Todo comienza con un dolor de cabeza y Loreena Mc Kenitt. Un hombre descubre que todo lo que mete en su cajón desaparece. Un cliente se deja una oreja en la parte trasera de un taxi y empiezan a llover niños del cielo. Una estríper que se demora en exceso explicando con detalle las prendas que se va a quitar. Dos jóvenes, sentados cada uno en su malecón, con un océano de por medio, que comienzan a quedar todas las tardes. Unos adolescentes que para entretenerse matan la tarde siguiendo a un pobre. ¿Qué se mueve en una relación de pareja cuando aparece en su vida un tercero, un vibrador?

Desprende «Si te huele el pelo a gasolina» un tufillo, un telón de fondo a alienación, tanto, que en un principio se iba a titular «Cubículos», como ese lugar externo que nos atrapa, pero cuyos barrotes minuciosamente cada uno va labrándose a sí mismo.
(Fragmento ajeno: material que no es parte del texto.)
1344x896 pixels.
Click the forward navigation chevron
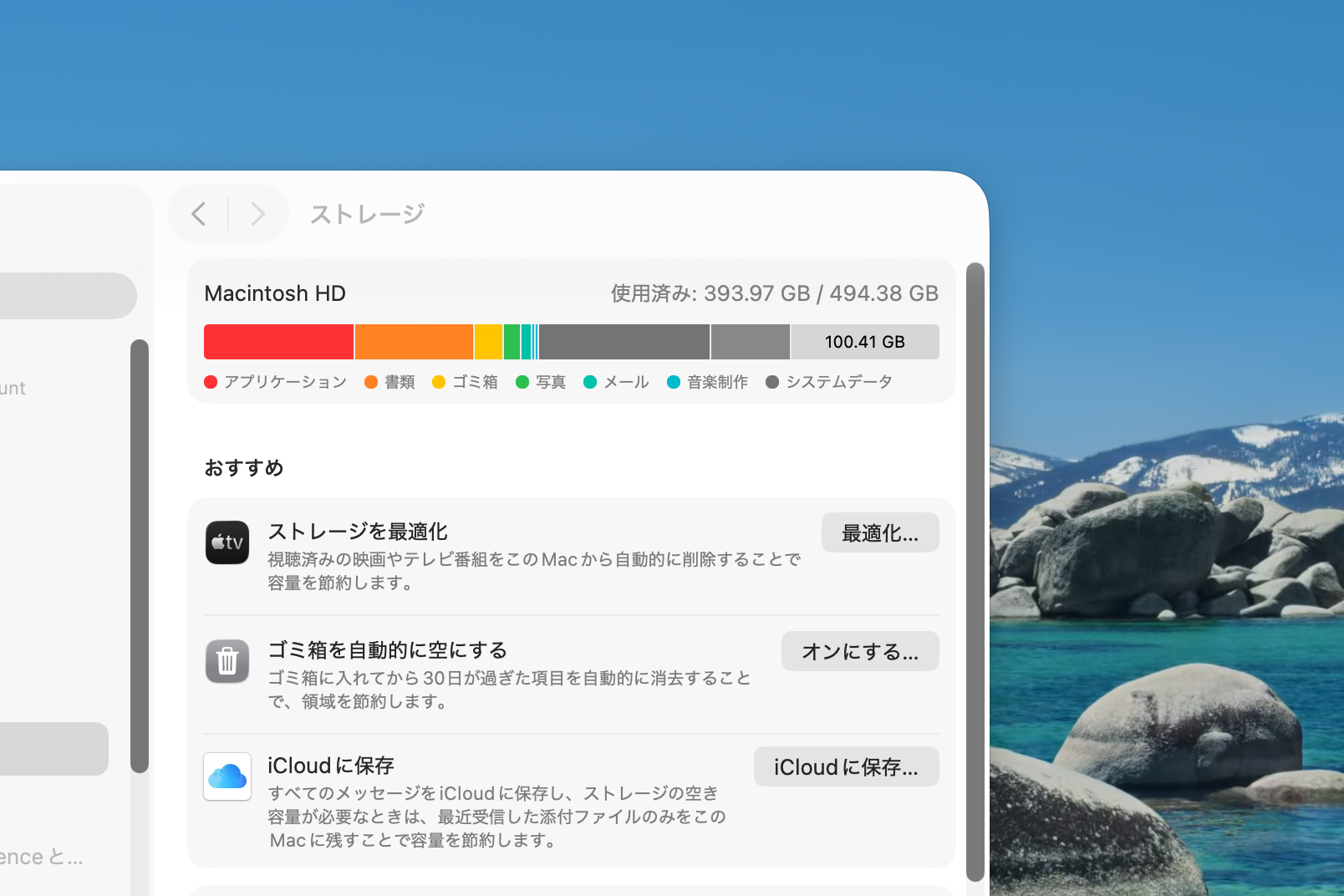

Divididos en tres bloques que se corresponden con tres onomatopeyas: PFFFFFFFFF (primera parte), BUM-BUM-BUM (segunda parte) y OOOOOOH (tercera parte), los relatos se nutren de personajes neuróticos, fallidos, impotentes, inadaptados, estrambóticos, como si fueran seres irreales, mitológicos. Pero que existen, no están entre nosotros. Están en nosotros. Y que más que aspirar a una liberación o un alivio, lo más que pueden hacer es llevar con dignidad el bucle que les ha tocado vivir.